Ces films sont le produit d’une rencontre entre des organisations d’avant garde et le monde des intellectuels et des artistes, tous engagés dans un même combat contre le fascisme et pour la défense de la culture, à l’origine d’une double révolution culturelle et politique. Ils rompent avec les codes qui prévalent alors dans le cinéma de fiction et donnent à voir certaines redéfinitions des pratiques politiques.

La Vie est à nous qui débute dans une salle de classe paraît d’abord épouser les approches pédagogiques caractéristiques la culture politique d’alors. Mais c’est pour mieux introduire ces pratiques nouvelles de la politique que sont la grève, la fête ou la manifestation, qui s’imposent pour telles, comme jamais, après la victoire du Front populaire.

L'Humanité, présentée comme l'instrument par excellence du lien entre le parti et le pays, s'impose pour la figure majeure de l'organisation, dans son expression nationale et centrale. L'élection prochaine ou le rôle des élus ne sont, en revanche, évoqués qu'au détour d'un discours ou d’un panneau électoral; sans appel au vote ou, du reste, à l'adhésion quand il s’agit pourtant d’un film réalisé pour la campagne électorale, une première dans l’histoire politique de la France. La logique partisane et organisationnelle est donc faible et la politique avant tout présentée comme une modalité du lien social altéré par la crise. Ces caractères demeurent dans les films communistes postérieurs à la victoire.
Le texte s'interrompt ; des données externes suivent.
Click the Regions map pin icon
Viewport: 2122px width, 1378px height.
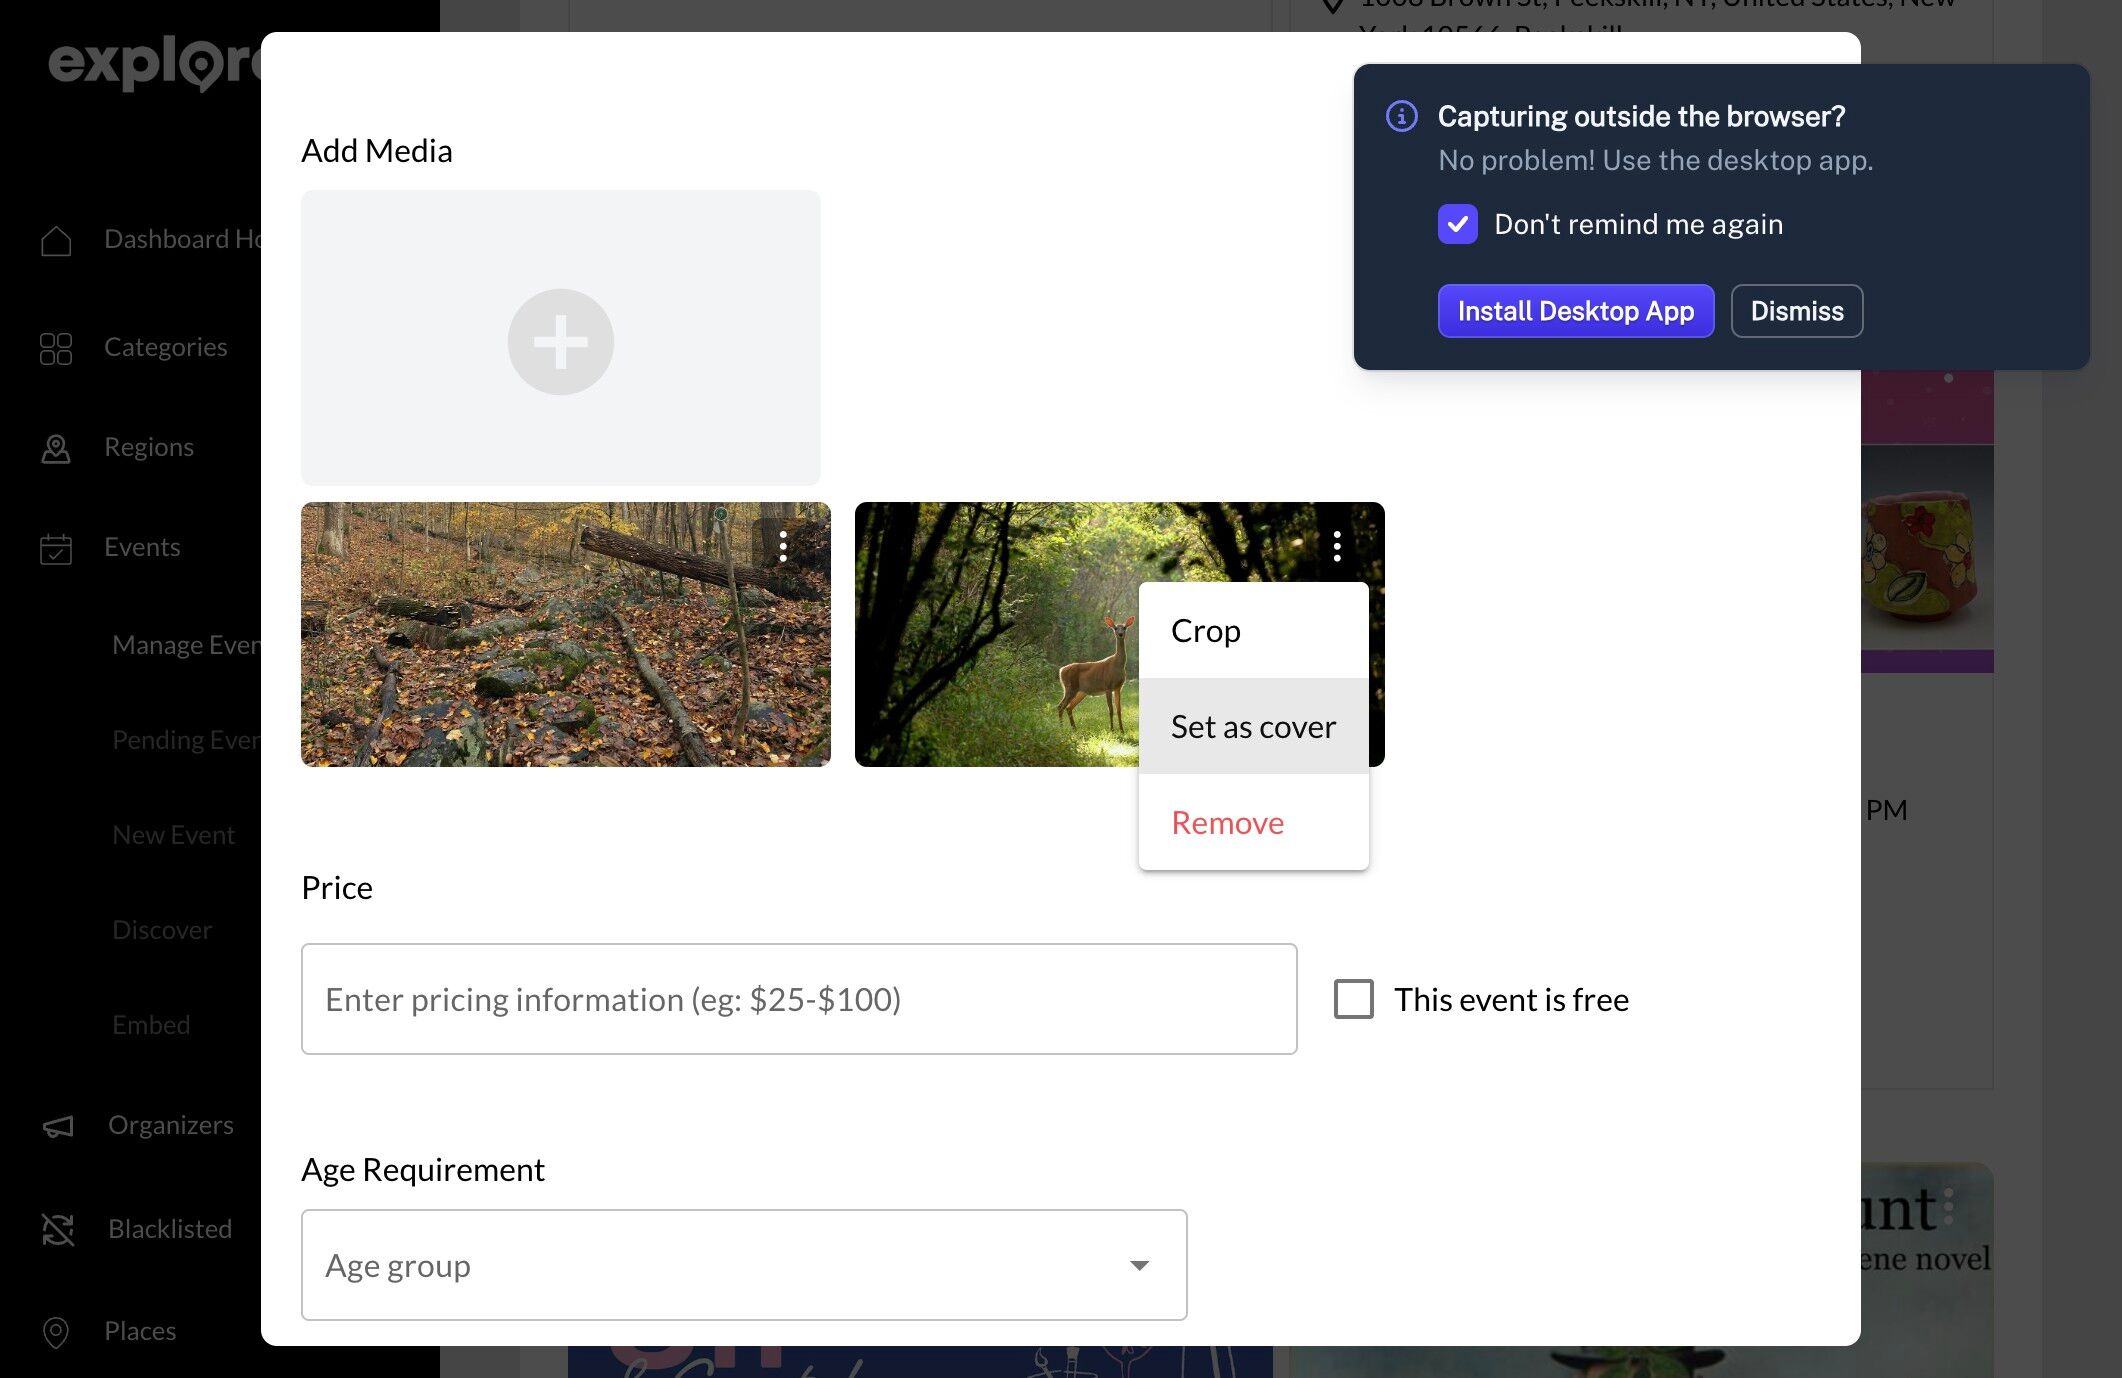coord(56,448)
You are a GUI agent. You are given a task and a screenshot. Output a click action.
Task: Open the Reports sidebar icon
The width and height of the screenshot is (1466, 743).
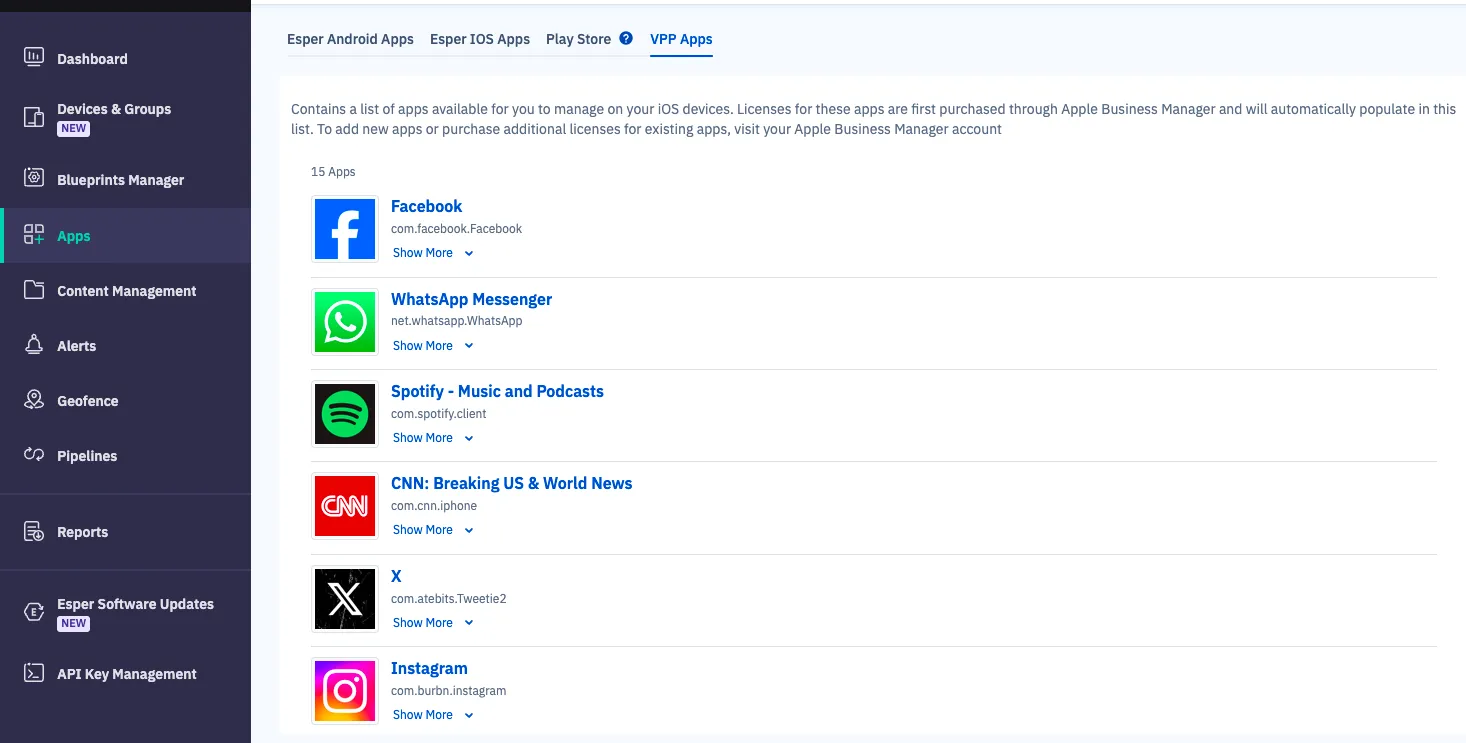[x=33, y=531]
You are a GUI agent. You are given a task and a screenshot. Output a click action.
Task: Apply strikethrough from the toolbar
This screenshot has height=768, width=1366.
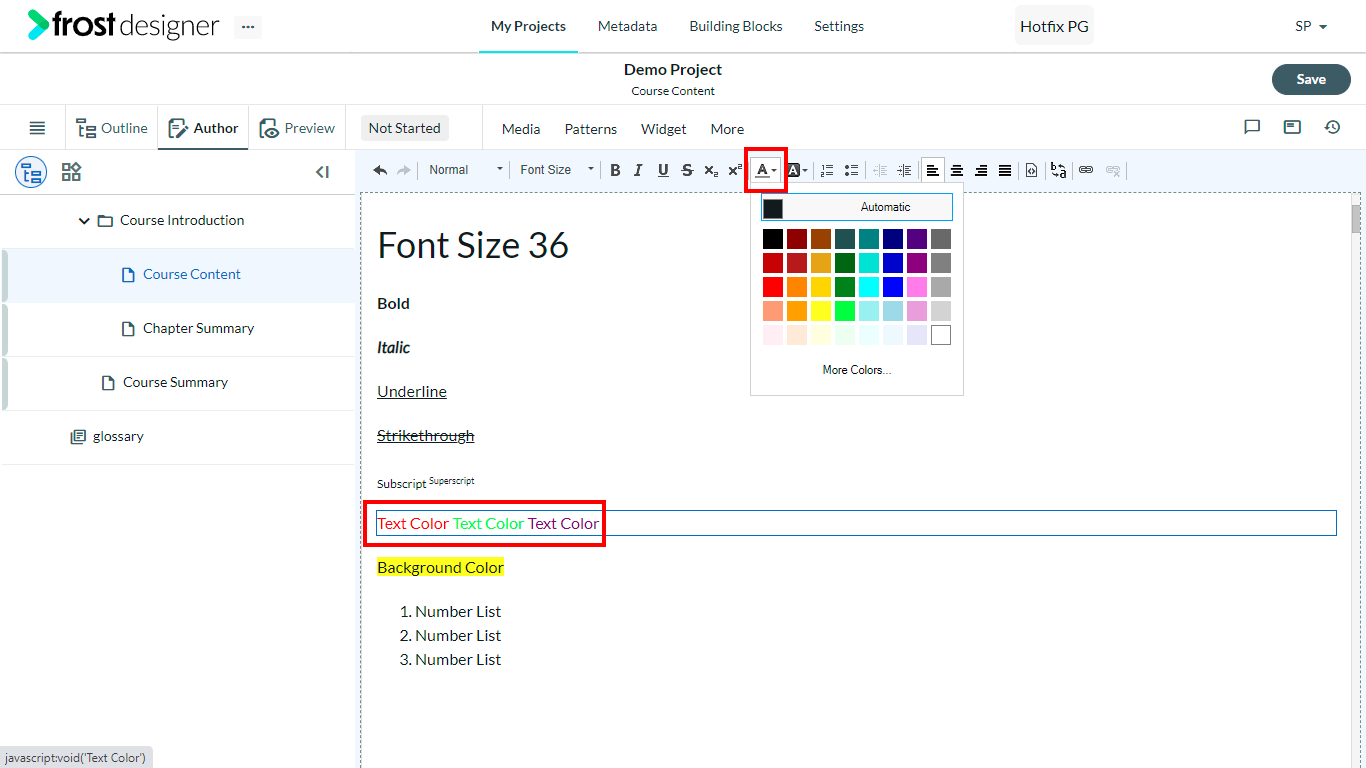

Représenter le Front populaire comme un mouvement de masse ou un mythe social est aisé. Représenter la politique, plus délicat. Pour des raisons propres à l'image (comment la figurer autrement que par le discours?) mais, à plus fort titre, du fait des contradictions internes à l'expérience de Front populaire et de celles qui l'opposent à ses adversaires, qu'aucune des composantes de l'alliance ne veut exacerber. Une fois la victoire acquise, le PCF résout la contradiction en privilégiant les images de fêtes de toute espèce, évitant ce qui divise ou différencie. C'est à la CGT, cette expression organique la meilleure d'un Front populaire qui en est dépourvu, qu'il revient d'unifier, dans la rue ou par l'image, où si nécessaire, de formuler des critiques.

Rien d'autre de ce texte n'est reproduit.